As for advanced very advanced multiscan monitors with a wide frequency range for horizontal and vertical, with all OSD controls, they have 1 or 2 software DSP IC synths, usually both identical, 1 for vert, 1 for horiz, (DONT ASK WHY it was like this, these were patented IC and all my studio grade 21 inch screens had them except for the earliest which had a massive shielded huge DSP/FPGA brick with 2 dacs in it...) they synthesized the horizontal and vertical separately driven to 2 amps to drive the yoke.

basinstreetdesign:

--- Quote from: lordvader88 on July 28, 2018, 12:44:44 am ---But what about the vertical. Wouldn't the voltage on the vertical def. plates look like a big staircase.

So how did early TV's make a big staircase like ramp voltage ?

Or is it also a smooth, continuous, linear slope, which should mean the 1st pixel of a row would be higher than the last pixel, even if we don't notice it ????

--- End quote ---

You are reading current technology into the past when it is just not there.  Analog TV did not have "pixels".  Each "horizontal" line of video was a continuous waveform which represented darker or lighter areas. After demodulation, a higher voltage in the signal would drive the electron gun to emit more electrons to hit the screen.  A lesser voltage would do the opposite.  If a brighter patch of a pictures line was 10 uSec long or 1 uSec long or .12345 uSec long, that's what it was.  There was no transition from one time increment or "pixel" to the next.  The gun was not "fired" in a series of bursts, it was just on with the smoothly varying brightness voltage that was the video signal.

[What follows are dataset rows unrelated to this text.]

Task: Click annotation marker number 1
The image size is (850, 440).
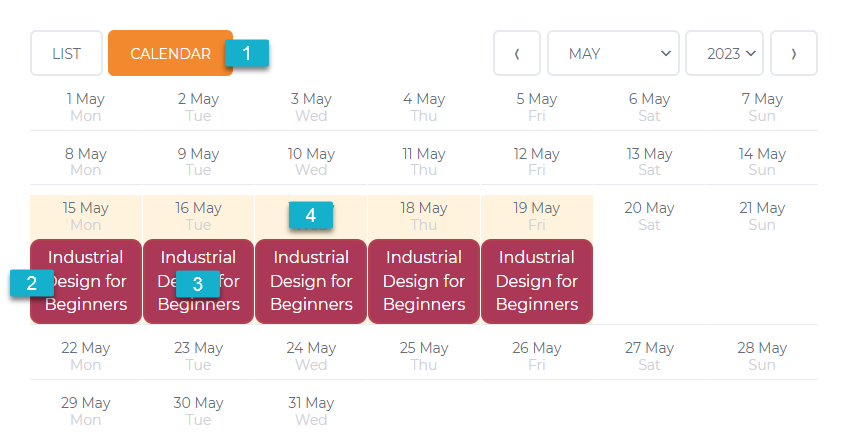Action: pyautogui.click(x=247, y=53)
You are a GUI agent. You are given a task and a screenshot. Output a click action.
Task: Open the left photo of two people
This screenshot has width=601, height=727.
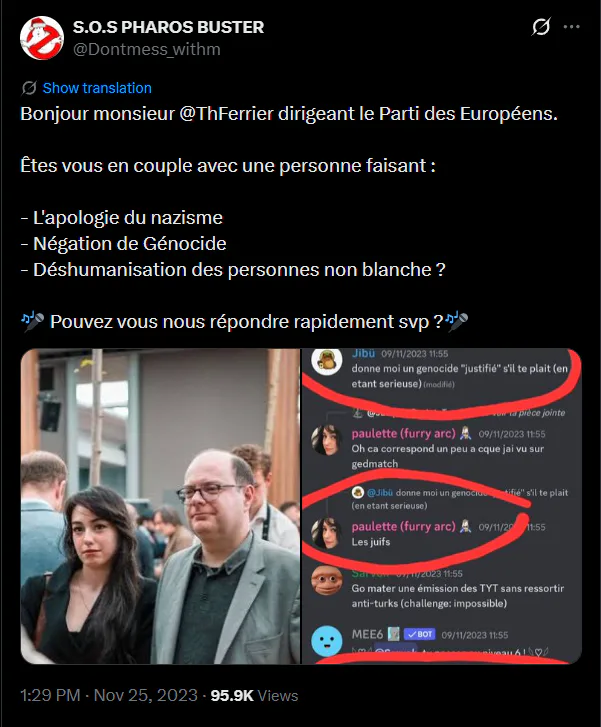point(160,506)
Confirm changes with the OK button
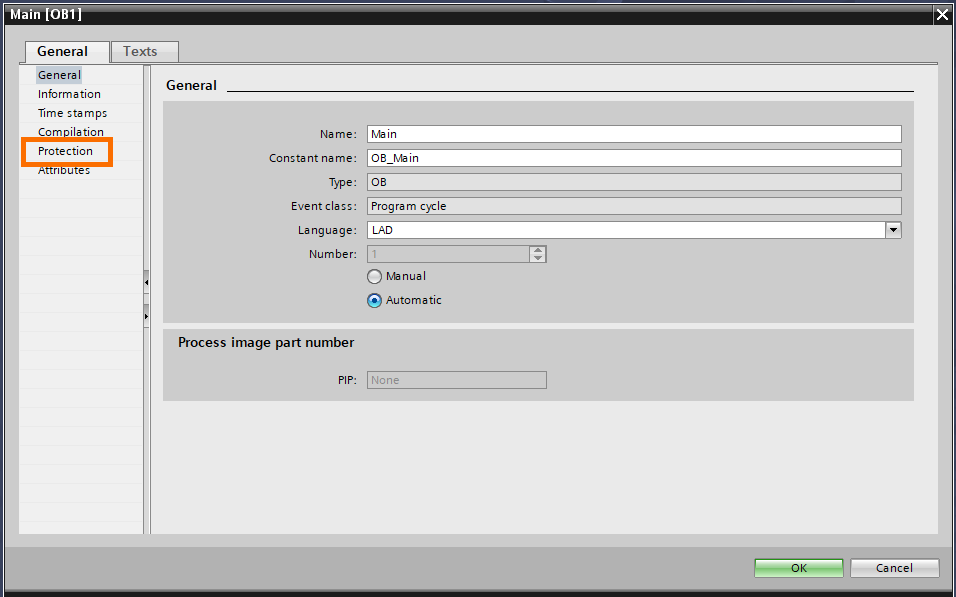 tap(798, 567)

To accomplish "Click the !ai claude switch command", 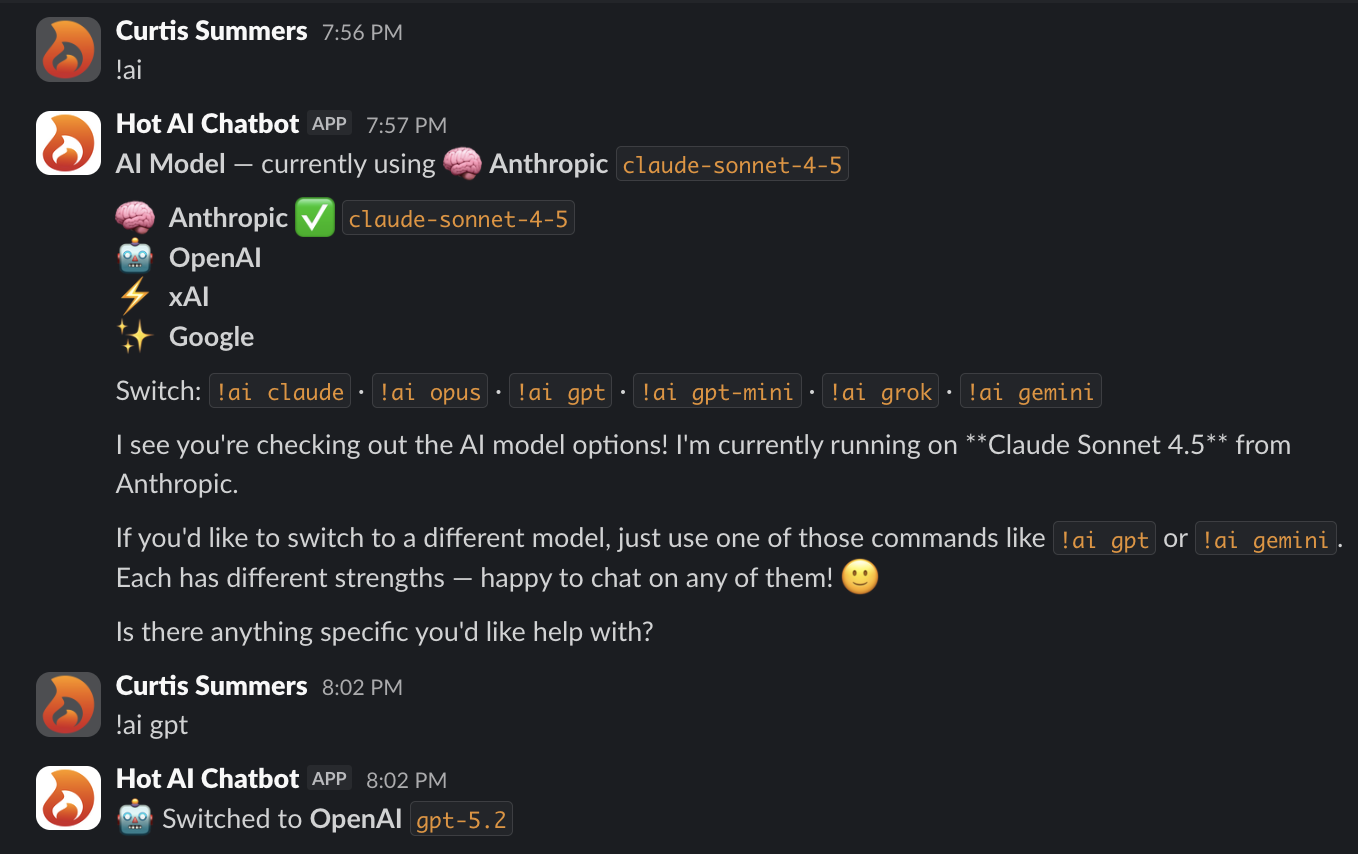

As you say the horizontal sweep voltage applied to the CRT was smooth ramp at 15,734.3 Hz (in North America after 1953) and moved the electron beam smoothly from left to right.  The ramp ended at the right side of the screen and was reset as fast as could be done to move the beam back to the left side of the screen.  The beam was usually blanked blacker-than-black during the reset so that the retrace would not be seen on the screen.

The vertical travel was similarly controlled by a smooth ramp from top to bottom at 59.94 Hz.  Because neither horizontal nor vertical sweep were "stepped" each horizontal line was just slightly slanted downwards as the beam traveled from left to right.  The slant was not seen for two reasons.  First because the camera was doing exactly the same thing at the same time so ITS scanning was just slightly slanted to match.  Secondly, the slant was so small as to be invisible, anyway.

In an attempt to scan the picture at close to 60 Hz (to reduce flicker) without having to actually use the video bandwidth necessary for 60 Hz scanning of all lines, a compromise was used.  That is, that the video frame was created and transmitted as two "fields" of video that made up the whole frame.  Frames were scanned only 30 fps and made up of two fields.  The lines of one field would be interlaced with the lines of the other.  The horizontal scanning of the CRT was arranged so that that would happen in both the camera and the receiver.  The lines on the screen were then counted down from the top of the screen as 1, 263, 2, 264, 3, 265,... down to 262, 525 at the bottom (at least in North Am.).  This arrangement put some very interesting complications into the synchronizing waveforms that were part of the transmitted signal.

I just scanned the Wikipedia entry on NTSC and see that it could be very confusing if you didn't understand the above basics, but good luck if you want to look it up because it's all there.